Annie M. De Costa, 80, of Kurtistown, Hawaii, a retired laundry worker for Hilo Quality Cleaners and Young Laundry & Dry Cleaning, died last Friday in Hilo Hospital. Born in Honolulu, she is survived by sons Herbert and Gilbert De Costa and Herman, Lawrence, Danny and Frederick Costa; daughters Lillian Perreira, May Ecalon, Violet Nakea and Thelma Rivera; brother George Kahao; grandchildren; great-grandchildren; and great-great-grandchildren. Services: 11 a.m. tomorrow at Dodo Mortuary. Call after 9 a.m. Burial: Mauna Kea Memorial Park. Casual attire.

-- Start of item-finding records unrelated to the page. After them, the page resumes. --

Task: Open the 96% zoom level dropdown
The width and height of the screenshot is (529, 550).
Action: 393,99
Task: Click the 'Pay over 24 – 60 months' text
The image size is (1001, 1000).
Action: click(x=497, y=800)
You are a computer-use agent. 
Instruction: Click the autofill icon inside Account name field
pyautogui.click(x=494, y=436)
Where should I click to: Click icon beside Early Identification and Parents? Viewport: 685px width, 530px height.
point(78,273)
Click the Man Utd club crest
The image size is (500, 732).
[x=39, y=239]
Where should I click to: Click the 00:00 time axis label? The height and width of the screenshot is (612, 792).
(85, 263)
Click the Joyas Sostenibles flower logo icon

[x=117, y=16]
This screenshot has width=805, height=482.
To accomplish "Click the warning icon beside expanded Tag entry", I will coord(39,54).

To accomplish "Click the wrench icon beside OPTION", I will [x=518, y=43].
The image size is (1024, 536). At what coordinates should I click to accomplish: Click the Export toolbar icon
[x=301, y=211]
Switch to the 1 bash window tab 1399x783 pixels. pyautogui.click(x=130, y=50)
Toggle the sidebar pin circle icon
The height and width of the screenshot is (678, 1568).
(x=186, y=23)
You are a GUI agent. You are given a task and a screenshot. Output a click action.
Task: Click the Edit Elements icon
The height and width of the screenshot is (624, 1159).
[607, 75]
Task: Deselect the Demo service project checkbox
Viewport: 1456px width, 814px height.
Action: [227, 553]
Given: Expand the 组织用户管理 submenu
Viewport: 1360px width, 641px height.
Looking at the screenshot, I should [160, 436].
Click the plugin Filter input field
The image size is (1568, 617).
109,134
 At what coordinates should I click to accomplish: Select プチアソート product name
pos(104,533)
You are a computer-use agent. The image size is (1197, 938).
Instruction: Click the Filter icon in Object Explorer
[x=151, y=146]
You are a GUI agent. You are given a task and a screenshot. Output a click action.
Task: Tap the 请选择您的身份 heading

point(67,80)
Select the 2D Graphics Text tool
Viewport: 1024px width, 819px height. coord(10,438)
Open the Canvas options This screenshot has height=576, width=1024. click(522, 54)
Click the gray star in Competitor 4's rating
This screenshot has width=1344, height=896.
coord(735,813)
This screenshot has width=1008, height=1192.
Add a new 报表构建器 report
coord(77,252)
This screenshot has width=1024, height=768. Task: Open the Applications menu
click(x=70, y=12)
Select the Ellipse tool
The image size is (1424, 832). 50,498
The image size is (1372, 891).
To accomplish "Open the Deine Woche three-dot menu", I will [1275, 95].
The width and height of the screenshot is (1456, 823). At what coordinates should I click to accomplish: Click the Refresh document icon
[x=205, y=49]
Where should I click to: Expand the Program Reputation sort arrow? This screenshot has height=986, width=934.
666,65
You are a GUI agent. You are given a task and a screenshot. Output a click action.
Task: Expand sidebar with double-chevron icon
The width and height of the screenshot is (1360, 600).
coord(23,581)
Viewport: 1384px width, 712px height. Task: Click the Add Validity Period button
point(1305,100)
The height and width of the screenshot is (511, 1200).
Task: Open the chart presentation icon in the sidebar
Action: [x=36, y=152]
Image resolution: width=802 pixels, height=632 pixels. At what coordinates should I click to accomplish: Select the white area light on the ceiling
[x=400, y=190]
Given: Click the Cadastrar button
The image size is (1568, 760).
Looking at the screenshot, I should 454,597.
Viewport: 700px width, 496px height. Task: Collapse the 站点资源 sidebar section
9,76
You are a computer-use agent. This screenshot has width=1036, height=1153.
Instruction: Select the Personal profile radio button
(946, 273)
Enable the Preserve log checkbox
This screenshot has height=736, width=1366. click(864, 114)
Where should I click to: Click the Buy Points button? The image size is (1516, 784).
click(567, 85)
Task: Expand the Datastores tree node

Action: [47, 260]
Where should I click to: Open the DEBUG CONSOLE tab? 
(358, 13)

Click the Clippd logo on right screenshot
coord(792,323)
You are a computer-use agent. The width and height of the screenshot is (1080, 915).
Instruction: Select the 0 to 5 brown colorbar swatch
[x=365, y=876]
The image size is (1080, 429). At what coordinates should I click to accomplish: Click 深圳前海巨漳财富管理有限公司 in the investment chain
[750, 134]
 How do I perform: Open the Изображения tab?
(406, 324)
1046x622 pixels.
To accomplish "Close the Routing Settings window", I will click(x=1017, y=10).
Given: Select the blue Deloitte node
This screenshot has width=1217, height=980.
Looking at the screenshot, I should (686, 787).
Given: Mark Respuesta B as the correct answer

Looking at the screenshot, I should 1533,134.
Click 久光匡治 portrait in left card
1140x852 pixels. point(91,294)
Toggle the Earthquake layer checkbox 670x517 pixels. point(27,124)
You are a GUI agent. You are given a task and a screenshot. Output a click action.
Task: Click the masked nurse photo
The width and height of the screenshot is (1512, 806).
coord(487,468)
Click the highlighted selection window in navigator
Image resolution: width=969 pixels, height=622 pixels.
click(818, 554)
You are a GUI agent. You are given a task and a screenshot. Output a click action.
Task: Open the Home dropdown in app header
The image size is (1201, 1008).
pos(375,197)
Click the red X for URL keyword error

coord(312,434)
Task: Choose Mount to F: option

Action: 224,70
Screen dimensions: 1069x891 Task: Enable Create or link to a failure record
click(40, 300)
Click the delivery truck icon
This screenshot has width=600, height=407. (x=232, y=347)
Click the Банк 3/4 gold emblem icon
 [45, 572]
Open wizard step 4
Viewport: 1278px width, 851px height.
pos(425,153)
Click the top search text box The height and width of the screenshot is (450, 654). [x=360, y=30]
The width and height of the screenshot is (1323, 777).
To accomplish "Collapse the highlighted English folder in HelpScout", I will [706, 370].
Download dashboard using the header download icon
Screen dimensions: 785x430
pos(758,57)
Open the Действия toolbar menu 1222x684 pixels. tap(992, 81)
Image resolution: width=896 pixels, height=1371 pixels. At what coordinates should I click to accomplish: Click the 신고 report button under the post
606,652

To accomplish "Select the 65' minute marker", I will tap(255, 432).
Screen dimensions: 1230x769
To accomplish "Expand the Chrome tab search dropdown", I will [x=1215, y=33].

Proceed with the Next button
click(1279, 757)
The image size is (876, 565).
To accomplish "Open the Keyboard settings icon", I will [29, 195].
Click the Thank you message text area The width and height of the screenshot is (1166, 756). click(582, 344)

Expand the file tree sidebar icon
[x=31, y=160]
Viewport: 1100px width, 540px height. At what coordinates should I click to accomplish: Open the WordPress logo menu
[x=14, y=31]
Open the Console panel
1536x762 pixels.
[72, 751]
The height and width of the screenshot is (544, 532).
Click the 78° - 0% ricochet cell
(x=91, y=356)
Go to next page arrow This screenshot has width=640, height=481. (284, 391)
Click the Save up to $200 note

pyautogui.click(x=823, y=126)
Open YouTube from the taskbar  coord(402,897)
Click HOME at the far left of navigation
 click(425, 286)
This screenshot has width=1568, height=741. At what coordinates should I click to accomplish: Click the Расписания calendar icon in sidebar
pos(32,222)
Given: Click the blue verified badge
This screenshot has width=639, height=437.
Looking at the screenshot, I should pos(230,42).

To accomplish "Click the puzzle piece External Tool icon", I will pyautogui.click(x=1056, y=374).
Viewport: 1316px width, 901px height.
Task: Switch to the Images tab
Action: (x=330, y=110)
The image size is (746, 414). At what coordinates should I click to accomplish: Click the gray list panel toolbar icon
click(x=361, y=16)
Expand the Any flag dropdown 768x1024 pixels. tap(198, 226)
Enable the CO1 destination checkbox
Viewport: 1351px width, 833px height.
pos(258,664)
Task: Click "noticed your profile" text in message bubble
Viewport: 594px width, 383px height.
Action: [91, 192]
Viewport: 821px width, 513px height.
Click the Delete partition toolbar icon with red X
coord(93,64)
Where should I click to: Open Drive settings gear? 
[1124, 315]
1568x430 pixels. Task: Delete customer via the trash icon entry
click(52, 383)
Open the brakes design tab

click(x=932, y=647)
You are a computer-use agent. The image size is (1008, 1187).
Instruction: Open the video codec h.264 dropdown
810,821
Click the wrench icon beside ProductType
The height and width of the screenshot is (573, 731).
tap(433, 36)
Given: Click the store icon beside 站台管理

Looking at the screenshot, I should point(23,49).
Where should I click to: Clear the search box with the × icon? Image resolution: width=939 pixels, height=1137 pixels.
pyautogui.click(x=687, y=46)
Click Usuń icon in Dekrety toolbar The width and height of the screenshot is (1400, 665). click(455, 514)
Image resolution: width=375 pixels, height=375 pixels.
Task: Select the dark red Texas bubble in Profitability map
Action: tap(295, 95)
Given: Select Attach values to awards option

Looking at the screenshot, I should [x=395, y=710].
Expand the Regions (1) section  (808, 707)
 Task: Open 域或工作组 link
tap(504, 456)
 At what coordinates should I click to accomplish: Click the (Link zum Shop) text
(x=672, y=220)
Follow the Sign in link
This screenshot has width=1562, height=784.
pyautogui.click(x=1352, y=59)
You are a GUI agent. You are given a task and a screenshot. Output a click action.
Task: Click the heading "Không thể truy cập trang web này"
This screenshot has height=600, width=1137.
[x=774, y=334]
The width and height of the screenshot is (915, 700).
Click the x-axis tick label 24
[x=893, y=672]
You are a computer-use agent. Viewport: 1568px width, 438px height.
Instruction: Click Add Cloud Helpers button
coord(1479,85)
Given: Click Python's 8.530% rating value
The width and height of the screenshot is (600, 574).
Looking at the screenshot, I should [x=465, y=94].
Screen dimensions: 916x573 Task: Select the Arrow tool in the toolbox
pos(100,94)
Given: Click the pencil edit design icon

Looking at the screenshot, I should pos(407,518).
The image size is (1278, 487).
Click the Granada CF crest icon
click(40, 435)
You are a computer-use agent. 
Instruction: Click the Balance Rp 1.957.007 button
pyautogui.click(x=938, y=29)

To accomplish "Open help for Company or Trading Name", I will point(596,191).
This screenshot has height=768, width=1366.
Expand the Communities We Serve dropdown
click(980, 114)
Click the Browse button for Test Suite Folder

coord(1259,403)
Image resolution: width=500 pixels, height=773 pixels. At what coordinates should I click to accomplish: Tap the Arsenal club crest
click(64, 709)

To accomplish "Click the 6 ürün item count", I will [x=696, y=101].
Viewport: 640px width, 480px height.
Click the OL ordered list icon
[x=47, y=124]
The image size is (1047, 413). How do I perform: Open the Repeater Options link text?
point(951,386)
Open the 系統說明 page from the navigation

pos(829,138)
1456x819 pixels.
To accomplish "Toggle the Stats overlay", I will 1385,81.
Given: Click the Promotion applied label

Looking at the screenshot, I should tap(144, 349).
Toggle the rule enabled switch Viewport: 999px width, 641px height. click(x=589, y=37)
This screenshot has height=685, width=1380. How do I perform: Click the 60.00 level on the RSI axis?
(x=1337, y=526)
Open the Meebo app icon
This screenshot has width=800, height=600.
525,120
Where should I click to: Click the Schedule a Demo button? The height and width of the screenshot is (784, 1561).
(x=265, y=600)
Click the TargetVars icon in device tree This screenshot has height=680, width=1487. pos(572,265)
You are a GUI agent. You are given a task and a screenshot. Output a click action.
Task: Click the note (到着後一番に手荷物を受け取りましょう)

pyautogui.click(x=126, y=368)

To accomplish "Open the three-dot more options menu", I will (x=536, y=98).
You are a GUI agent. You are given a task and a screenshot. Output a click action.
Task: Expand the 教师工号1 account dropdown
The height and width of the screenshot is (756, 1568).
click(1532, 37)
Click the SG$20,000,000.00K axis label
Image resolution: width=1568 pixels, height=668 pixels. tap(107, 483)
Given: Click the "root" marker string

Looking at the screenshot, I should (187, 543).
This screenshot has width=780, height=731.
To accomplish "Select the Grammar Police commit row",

Sumiko "Gladys" Kimura, 87, of Honolulu, died Saturday in Kuakini Hospital. Born in Honolulu, she is survived by daughters Carol Yoshioka, Joanne Kimura and Patsy Ideue; brothers Clark, Terry and Stanley Shinkawa; sister Jane "Kim" Tanaka; eight grandchildren; and three great-grandchildren. Memorial services: 6 p.m. Tuesday at Nuuanu Mortuary. Casual attire. No flowers.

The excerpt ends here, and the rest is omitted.